Furthermore, results of the present study indicate that active information seeking often takes place on the occurrence of health problems. Other studies also showed that on the occurrence of health problems, people actively seek information related to diagnoses and treatment processes (36). Previous researchers have noted that in some cultures, there is a different understanding of health and healthy behaviors (37), and that the effect and the role of equity policies in health should not be ignored on the formation of health seeking behaviors (20). These results highlight the need for stressing this issue.

In the present study, the majority of women reported that a major motivation for their health seeking behaviors was to ensure their children’s health. In a study conducted by Harmsen et al. (38) parents reported that they started to seek health information immediately after the birth of their child. These results indicate a favorable context for providing health information to promote a healthy lifestyle in families. However, it should be noted that parental health information seeking behaviors vary according to the parents’ personal and social characteristics and everyone seeks information based on his own style and character (39). The main task is to help parents find the best of information through the safest and easiest way.

Promoting physical and mental health and a healthy lifestyle were some other motivating factors for women seeking health information. The prominent role of health information seeking in the promotion of a healthy lifestyle and preventive behaviors has also been emphasized by previous studies (40, 41). Although information alone cannot guarantee healthy behaviors, obtaining health information can be a major motivating factor for changing health performance (42, 43).

Another motivation of women was to receive high-quality care and reduce the risk of exposure to medical errors. Clinical errors lead to at least 44,000 deaths in the US every year (44). These results show that health policies have not been fully satisfying for clients, meeting their needs and wishes and providing client-oriented services. One of the main reasons for these failures is without a doubt the inconsistency of health programs and policies with cultural values and beliefs and social structures of a given society.

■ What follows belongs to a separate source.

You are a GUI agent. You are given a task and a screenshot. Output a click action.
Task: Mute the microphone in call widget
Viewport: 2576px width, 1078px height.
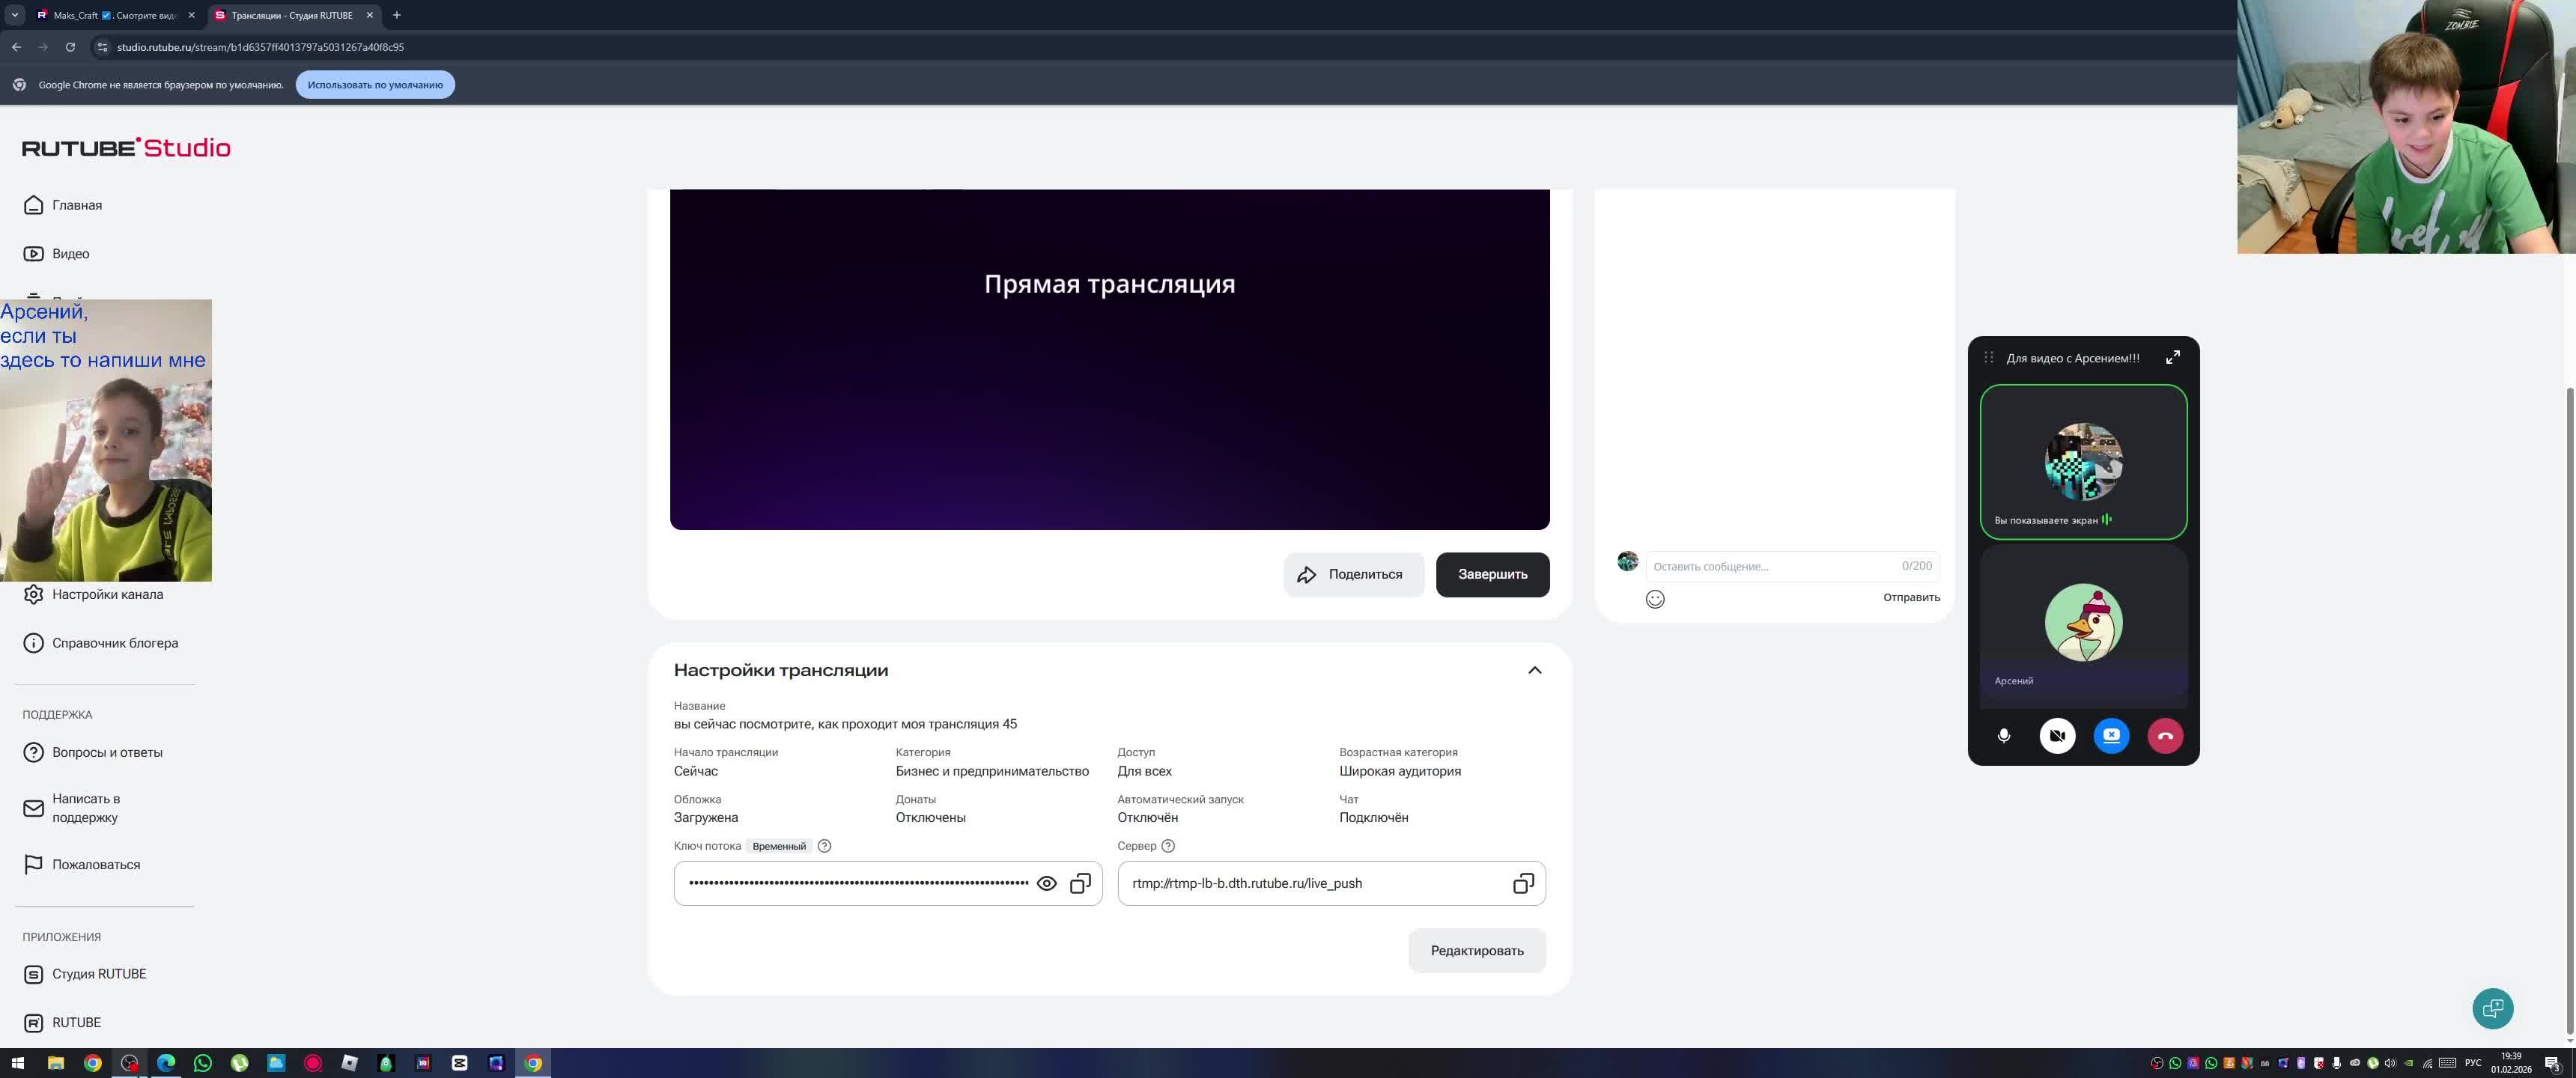2003,736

Although the researchers attempted to ensure accuracy and reliability of the qualitative data, it should be noted that this study was conducted in Rafsanjan city and on middle aged married women, so despite similarity to other places in Iran, generalization of results is limited (like other qualitative studies). Thus, it is necessary to repeat the study on different groups and cultural backgrounds.

Revision of national health care programs especially in chronic disease management, seems necessary with respect to client’s concerns, promoting public health literacy trough comprehensive health information management and developing client’s participation in health care.